» **PROBLEM DESCRIPTION**: Type every record exactly as it appears.
══════
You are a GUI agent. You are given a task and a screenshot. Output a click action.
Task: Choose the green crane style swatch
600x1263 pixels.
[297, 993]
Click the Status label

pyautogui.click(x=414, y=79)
══════
» **SOLUTION TO THE PROBLEM**:
You are a GUI agent. You are given a task and a screenshot. Output a click action.
Task: Choose the green crane style swatch
600x1263 pixels.
[297, 993]
Click the Status label

pyautogui.click(x=414, y=79)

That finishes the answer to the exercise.